For the book uses the fusion to look at the (cultural) evolution of homo sapiens from simple cells all the way up to the rather complex and dangerously connected and armed forms we see today. And because ev psych and information theory give the book the advantage of an almost mathematical simplicity, it is able to make sweeping analyses without practicing the types of cultural imperialism (and even racism) of such kinds of books from the ages of yore. With chapter titles like “Our Friends the Barbarians,” Nonzero is ground-breaking in the sense that it doesn’t privilege Greece and Rome as harboring some kind of innate greatness or divine spark, but instead as mere manifestations of the confluence of various ideas and technologies becoming dominant in a certain time and place. He charts many such confluences across the globe and across history, and at each juncture notes how the advancement is always already acting upon basic, pre-existing human genetics. In short, no type, race, or class of human is superior in any way. The substructure of evolutionary mechanics is as present in anyone, and the rise and fall of civilizations have as much to do with chance as they do with mastery of the nonzero games that emerge from said circumstances.
The ideas, however, live on. Using the Dawkinsian idea of memes, Wright sees information as continuing to be passed even when civilizations fail (for better or ill), and not only by monks preserving ancient Greek manuscripts. Because of this, as information processing systems like oral tradition, writing, printing, internet memes and videos, and all other methods of transferring data continue to grow richer (and, often, more efficient — although that’s complicated), sapiens have more and more access to the basic logics underlying all of civilization.

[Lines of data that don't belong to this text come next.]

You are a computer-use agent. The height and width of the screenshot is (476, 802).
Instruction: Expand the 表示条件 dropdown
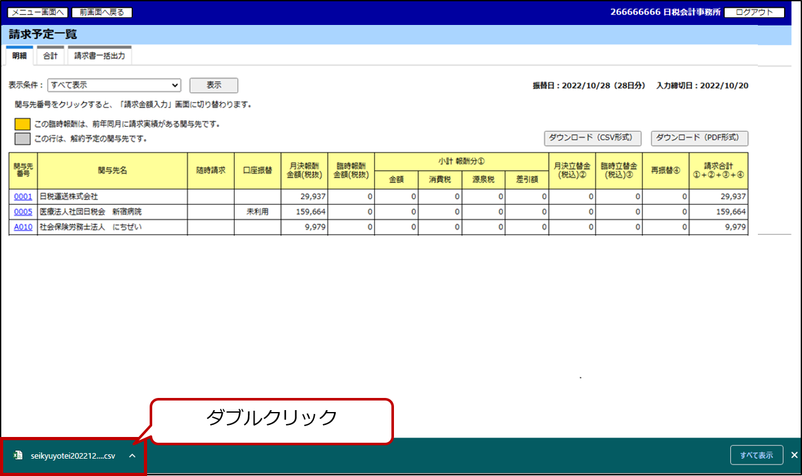pyautogui.click(x=114, y=85)
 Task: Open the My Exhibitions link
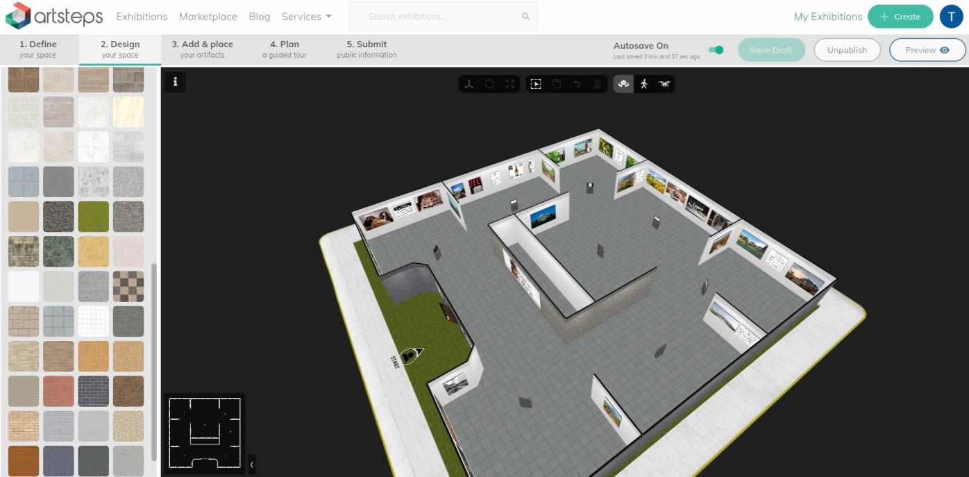pos(827,17)
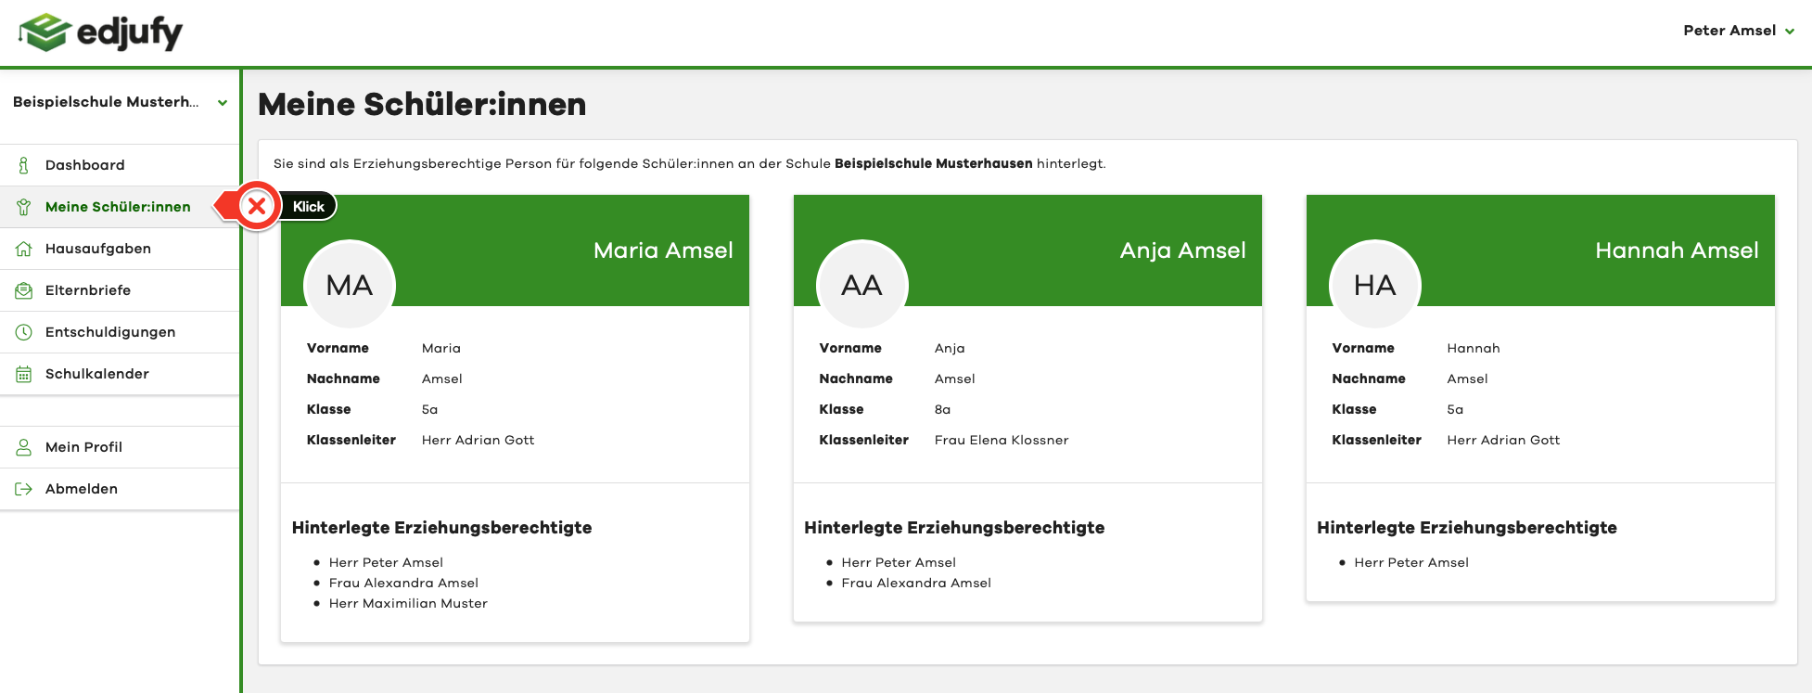Open the Peter Amsel user menu
Image resolution: width=1812 pixels, height=693 pixels.
coord(1729,31)
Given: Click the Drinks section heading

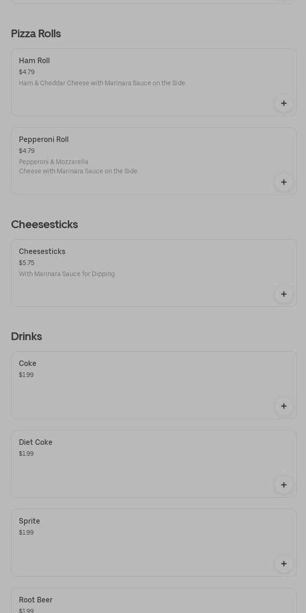Looking at the screenshot, I should click(26, 336).
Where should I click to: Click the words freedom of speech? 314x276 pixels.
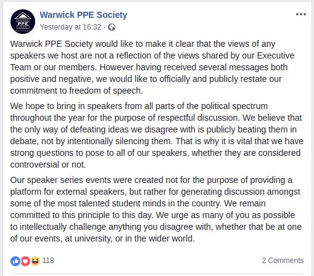105,91
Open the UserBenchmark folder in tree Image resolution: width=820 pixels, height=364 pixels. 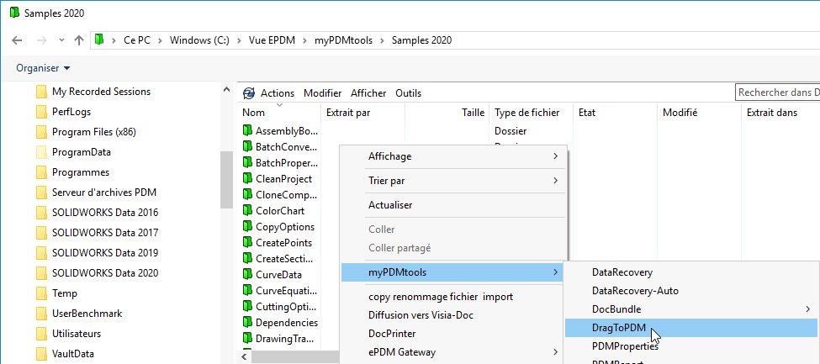pyautogui.click(x=87, y=314)
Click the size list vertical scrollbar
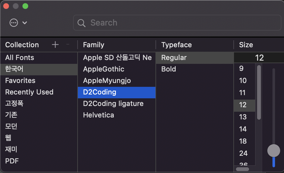284x173 pixels. (x=259, y=92)
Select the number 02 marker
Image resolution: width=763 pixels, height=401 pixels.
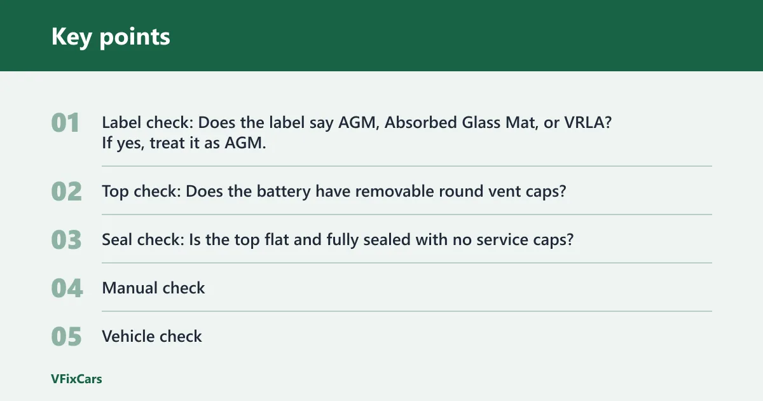(x=67, y=191)
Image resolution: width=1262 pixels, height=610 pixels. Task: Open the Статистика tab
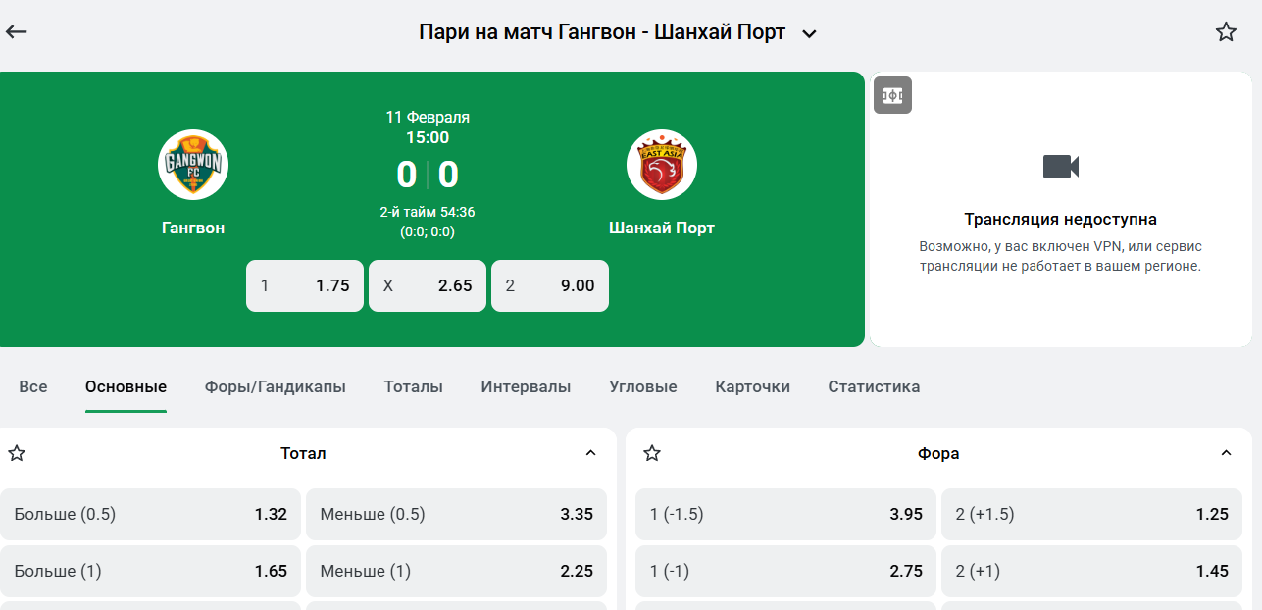click(x=873, y=386)
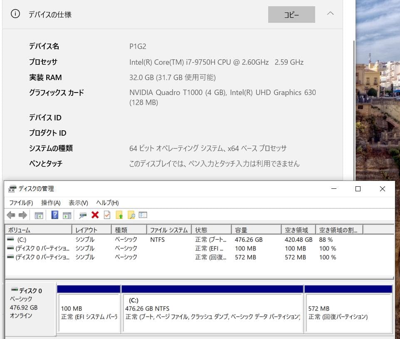Sort volumes by clicking the 容量 column header
This screenshot has width=400, height=339.
coord(245,229)
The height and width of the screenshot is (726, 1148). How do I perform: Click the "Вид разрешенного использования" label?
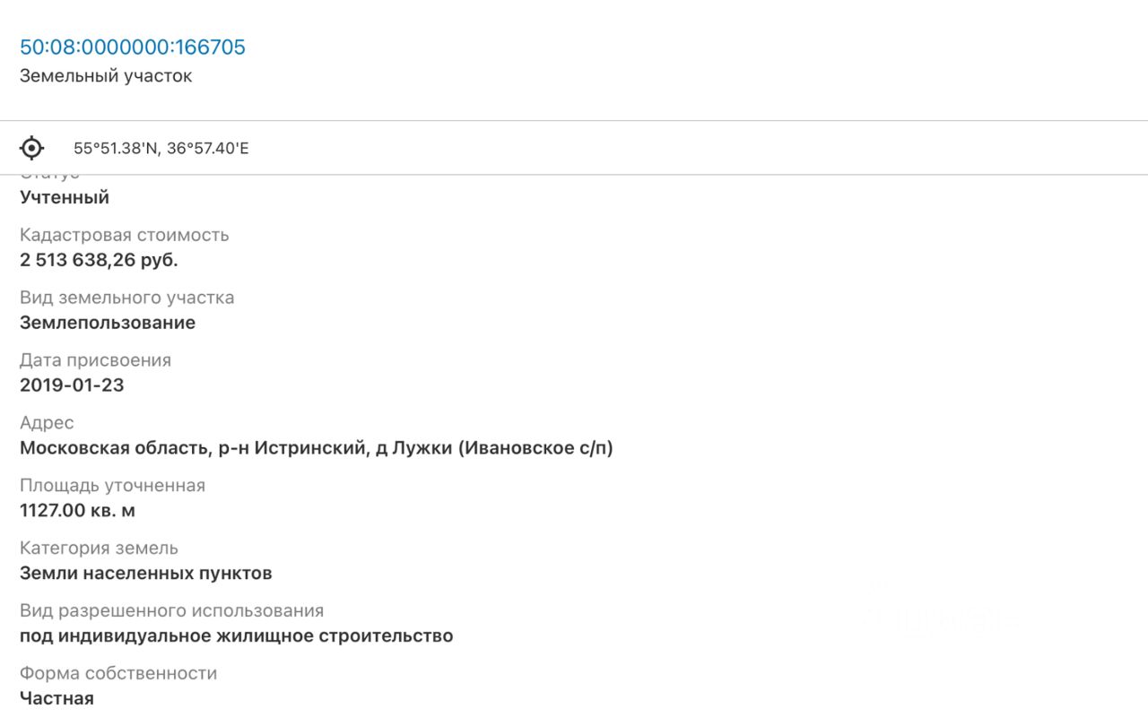(171, 611)
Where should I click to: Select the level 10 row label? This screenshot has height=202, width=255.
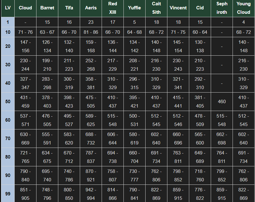pos(8,32)
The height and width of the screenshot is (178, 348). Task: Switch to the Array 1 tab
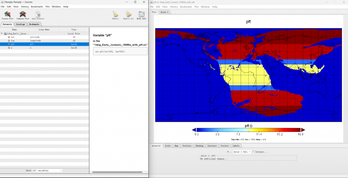[164, 12]
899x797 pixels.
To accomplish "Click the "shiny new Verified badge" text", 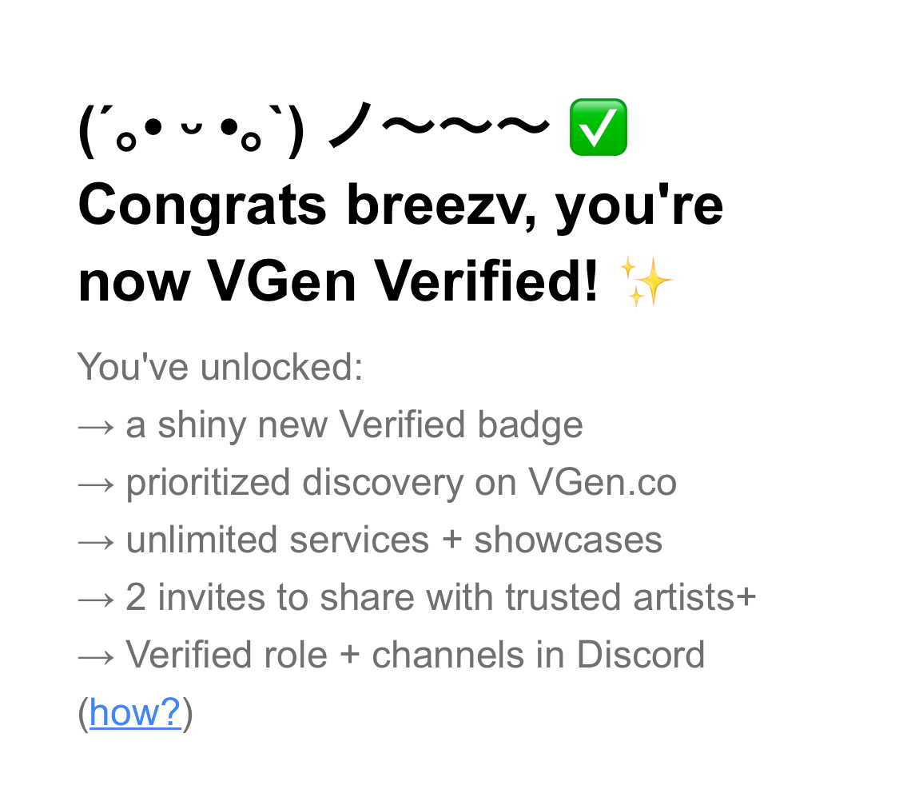I will click(x=370, y=425).
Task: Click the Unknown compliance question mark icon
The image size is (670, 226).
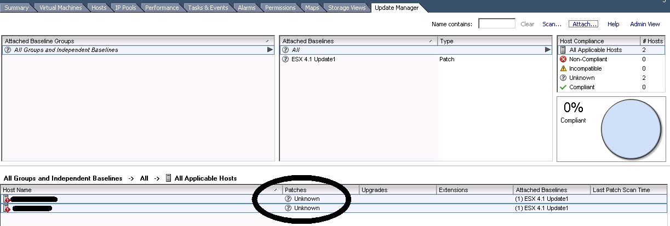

And this is where Wright does something interesting, and starts talking about the Greek idea of the Logos, and Teilhard de Chardin’s notion of the global brain. The end of Nonzero begins to grow mystical, and for what it lacks in poetry it gains in ideation — there is a sort of call to arms implied at the end of the book, in which Wright seems still engaged today. Wright is by no means an optimist. While he sees a logic in nature which grows increasingly complex with time (a concept he does not shy away from imbuing with divine significance) he sees this growing complexity as being just as likely to inspire destruction as salvation.